Ryan Curtin notifications at github.com
Wed Jul 13 10:33:12 EDT 2016


> This one I am not sure about what is the result rcurtin refer to either.I guess what he means is we should keep the DatasetMapper mapping results when we load the new data.

We can handle this particular issue outside of this PR.  What I will do is write a test to ensure that the functionality is what I am hoping for, and I'll let you know when that is done.  I think that the current code will fail that test but I am not sure.  In essence, the issue is that I might want to load a training set, followed by loading a test set.  I need to be assured that when I load the test set, the mappings will be the same as for the training set, otherwise when I run my machine learning algorithm on the test set, the results will be garbage since the mappings are different than what the algorithm was trained with.
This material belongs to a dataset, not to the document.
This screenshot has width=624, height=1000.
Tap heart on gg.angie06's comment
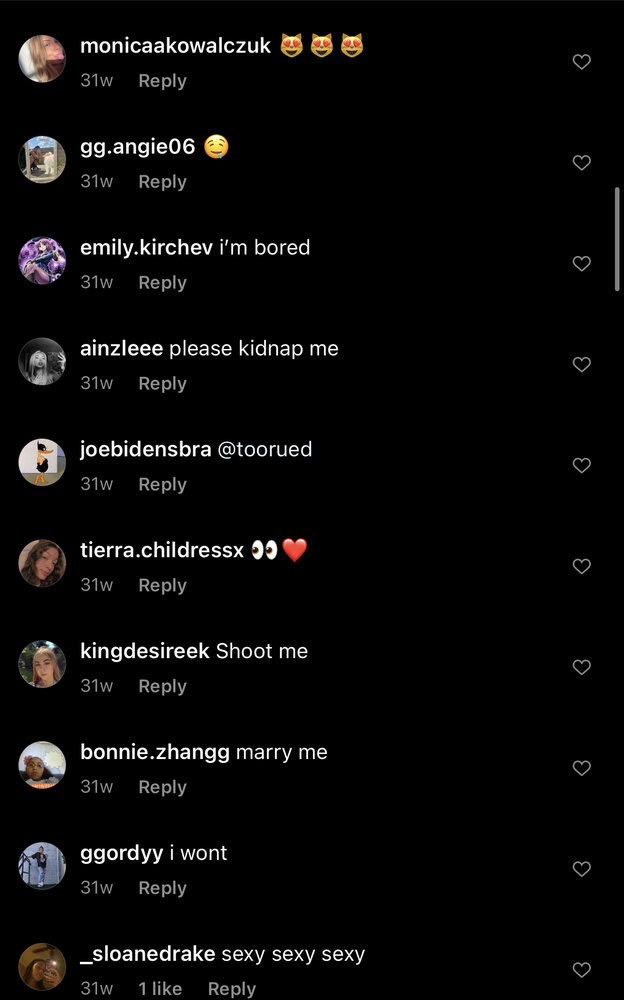click(581, 163)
> (I guess this is fundamentally inevitable?)

It's certainly inevitable that we need to iterate over the matrix; if the matrix is column-major and we wish to impute only in one dimension, then yes, there is no way to avoid that.  But what I am focusing on is how we can reduce iterations over the matrix.  Consider the example where we want to median-impute over all dimensions, the matrix is column-major, and we want a separate output matrix:

```
extern arma::mat data; // Let's say this is very large.
arma::mat imputedData;
MedianImputation im;
// First dimension to create the output matrix.
im.Impute(data, imputedData, 0 /* map 0s */, 0);
for (size_t i = 1; i < imputedData.n_rows; ++i)
  im.Impute(imputedData, 0 /* map 0s */, i);
```

Theoretically I should be able to do this entire imputation in only two passes over the matrix: once to calculate the median without missing elements (and collect the missing element indices), and once to apply the median to the missing elements.

But the code above takes (1 + 2d) passes over the matrix, which is a lot more: the first pass, it copies the input matrix to the output matrix; then 2 passes are made for each dimension.  It would be much better to make two changes:

 * The overload of `Impute()` that gives a separate output matrix should not copy the input matrix to the output matrix, but instead impute directly into the output matrix, and copy elements as needed.  I guess in that case there is no need to store the `targets` because you will have to make a second pass over all of the elements of the matrix.  (The overload that does not take a separate output matrix should remain.)

 * `Impute()` should allow imputation in all dimensions, and then it could apply imputation for all dimensions at once, instead of needing to take many passes over the matrix.  Maybe it makes sense to make this a new overload of `Impute()`; I am not sure.

I'm sorry to be so picky about this, but we are essentially implementing the same functionality as scikit-learn here, and it's hard to construct a good justification to use mlpack's implementation if it is slower than scikit's, so we need to make sure it is fast.